DOCUMENT SOURCE:
Si le montant de l’indemnité spécifique de rupture conventionnelle est inférieur à l’indemnité légale ou conventionnelle de licenciement l’administration n’homologuera en principe pas la rupture conventionnelle. Si elle le faisait malgré tout alors le salarié pourrait saisir le conseil de prud’hommes d’une demande en complément d’indemnité. Cette demande doit être formée en respectant le délai de prescription de 12 mois à compter de la date d’homologation de la convention. Un montant inférieur au minimum légal ou conventionnel n’a en revanche pas pour conséquence d’entrainer la nullité de la convention.

L’un des principaux intérêts de la rupture conventionnelle pour le salarié est de négocier une indemnité spécifique de rupture conventionnelle supérieure au minimum légal ou conventionnel. Aucun montant maximum de l’indemnité spécifique de rupture conventionnelle n’est prévu par la loi mais le barème d’indemnisation des licenciements sans cause réelle et sérieuse, dit « barème Macron », constitue un maximum de fait étant donné que les employeurs n’ont à priori aucun intérêt à le dépasser.

Le différé spécifique d’indemnisation

Le salarié peut ainsi obtenir un montant égal à l’indemnité de licenciement augmenté d’une part dite « supra légale ». Toutefois, la part supra légale de l’indemnité négociée à une incidence sur le point de départ de l’indemnisation au titre de l’assurance chômage.

En effet, lorsqu’un salarié à perçu une indemnité supra légale, Pôle emploi lui applique un différé d’indemnisation spécifique qui vise à reporter le versement des allocations de chômage à l’expiration d’un délai calculé en tenant compte de la partie supra légale de l’indemnité perçue.

Ce différé, exprimé en jours, se calcule comme suit : Part supra-légale de l’indemnité spécifique de rupture conventionnelle / 95,8.

La durée maximale du différé spécifique est fixée à 150 jours calendaires. Le montant maximal de supra légal occasionnant du différé d’indemnisation est donc de 14 370 euros (150 x 95,8).

À ce différé d’indemnisation spécifique s’ajoutent le délai d’attente automatique de 7 jours et le différé d’indemnisation congés payés calculé en fonction du nombre de jours de congés indemnisés à l’occasion de la rupture.

Le régime fiscal et social de l’indemnité spécifique de rupture

Dès lors que le salarié n’est pas en droit de bénéficier d’une pension de retraite d’un régime légalement obligatoire, l’indemnité de rupture conventionnelle est exonérée de cotisations sociales et d’impôt sur le revenu dans la limite du plus élevé des montants suivants :

  • Le montant de l’indemnité de licenciement prévue par la convention collective ou à défaut par la loi ;
  • Deux fois le montant de la rémunération annuelle brute perçue par le salarié au cours de l’année civile précédant la rupture de son contrat de travail ;
  • La moitié du montant total des indemnités de licenciement perçues, si ce seuil est supérieur.

L’indemnité spécifique de rupture conventionnelle est en outre exonérée de CSG/CRDS dans la limite du montant de l’indemnité conventionnelle de licenciement.

INFORMATIONS FOURNIES:

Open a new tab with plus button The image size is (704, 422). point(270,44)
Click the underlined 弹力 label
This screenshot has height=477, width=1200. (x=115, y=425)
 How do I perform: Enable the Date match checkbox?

TÂCHES:
1) Traduisez en anglais cette phrase du document source : « La durée maximale du différé spécifique est fixée à 150 jours calendaires. »
2) Reprenez le passage du document source qui commence aux mots « La durée maximale » et s'arrête après « de la rupture. », en remplaçant « calendaires » par « ouvrés ».

LES RÉPONSES:
1) The maximum duration of the specific deferral is set at 150 calendar days.

2)
La durée maximale du différé spécifique est fixée à 150 jours ouvrés. Le montant maximal de supra légal occasionnant du différé d’indemnisation est donc de 14 370 euros (150 x 95,8).

À ce différé d’indemnisation spécifique s’ajoutent le délai d’attente automatique de 7 jours et le différé d’indemnisation congés payés calculé en fonction du nombre de jours de congés indemnisés à l’occasion de la rupture.